Poi, ovviamente, sparirà chi non “porta preferenze”: i Giggino ‘a Purpetta o i Batman Fiorito prevarranno senza eccezione su chiunque non possieda analoghi e documentati panieri clientelari. La terza categoria espulsa sarà quella dei candidati a basso reddito. Il ticket d’accesso alle candidature già ora è piuttosto caro: nel 2018, secondo molte inchieste giornalistiche, si andava dai 30mila euro richiesti (in anticipo) da FI e dal Pd ai 10mila dei partiti più piccoli, con l’aggiunta di cifre dai 20 ai 60mila euro per organizzare la propria campagna elettorale. Il taglio, come è ovvio, aumenterà le tariffe e gli immaginabili vincoli con gli sponsor che si faranno avanti per sostenerle.

Il dibattito sul referendum, in questa ultima settimana, dovrebbe trovare un po’ di spazio – oltre ai sacrosanti ragionamenti di ordine costituzionale – anche per questi elementi pragmatici e per la domanda: avremo un Parlamento più efficiente o semplicemente più sottomesso ai capi e ai finanziatori (palesi o nascosti) dei singoli parlamentari?

Tutta l’esperienza politica italiana fa propendere per la seconda tesi. La consistenza numerica delle nostre Camere è stata, finora, uno degli elementi che ha obbligato i partiti a fare scouting e ha consentito l’ingresso in Parlamento di figure nuove, talvolta eterodosse, spesso portatrici di specifiche competenze e coraggiose nel difenderle. Giulio Carlo Argan, Tullio Gregory, Edoardo Sanguineti, Leonardo Sciascia, Stefano Rodotà, Domenico Fisichella, Marcello Pera, Piero Melograni, Lucio Colletti, Saverio Vertone, Mario Baldassarri: sono alcuni dei nomi che destra e sinistra avrebbero senz’altro accantonato per mancanza di posti nel mini-parlamento che il Fronte del Sì oggi ci propone.

Certo, tra quei 230+115 sacrificati all’ordalia populista è immaginabile anche molta zavorra. Ma tendo a credere che le amiche del cuore dei Segretari, i loro avvocati, i loro commercialisti, i titolari del loro stabilimento balneare, resteranno nell’elenco dei “salvati” mentre quello degli “scartati” comprenderà piuttosto gli infedeli alla linea e i sospettabili di eresia.

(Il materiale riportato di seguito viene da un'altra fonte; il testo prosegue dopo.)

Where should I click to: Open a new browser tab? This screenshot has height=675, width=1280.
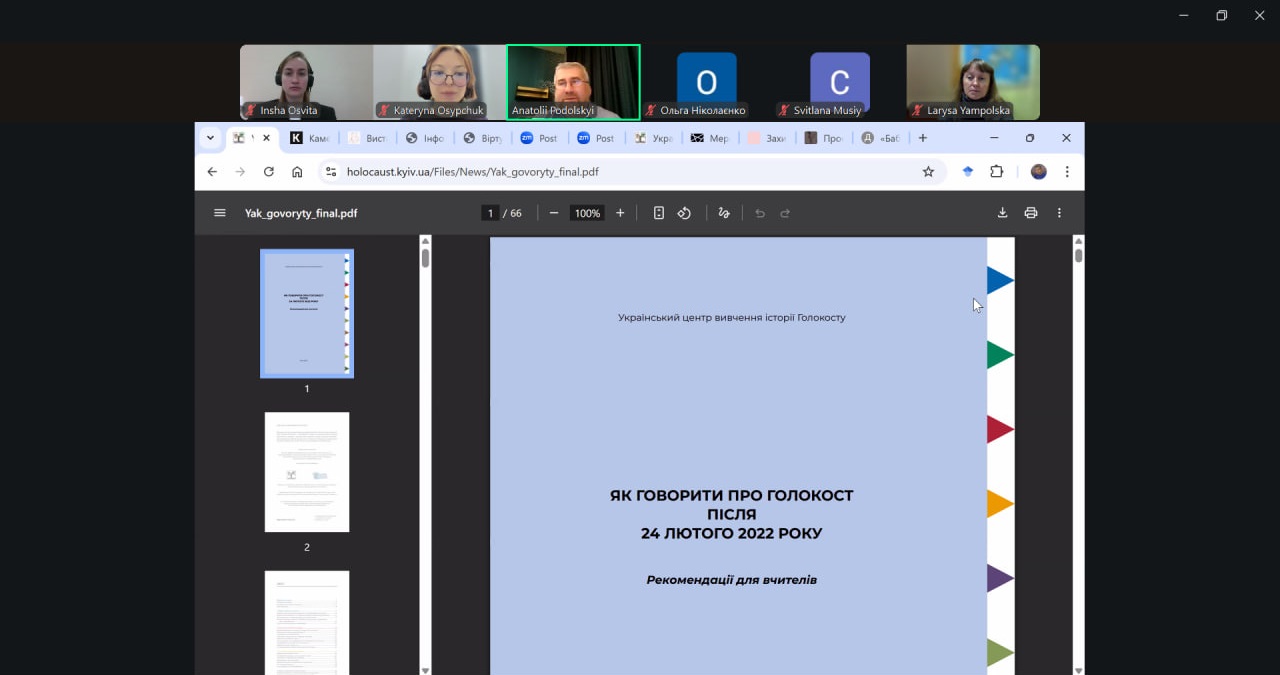(x=923, y=138)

Io, che molti anni fa mi iscrissi alla categoria, ho un’idea piuttosto precisa di ciò che perderemo amputando il Parlamento, a cominciare dal sale dei voti in dissenso e delle espressioni di autonomia intellettuale e politica che sono il cuore della democrazia e ne hanno salvato il senso anche nei momenti bui. Voterò no anche per questo, in difesa dei molti “irregolari” che ho conosciuto in tutti gli schieramenti, dei dissidenti, dei visionari, dei portatori di autorità morale più che di preferenze: sono già pochissimi, ora rischiano di sparire del tutto.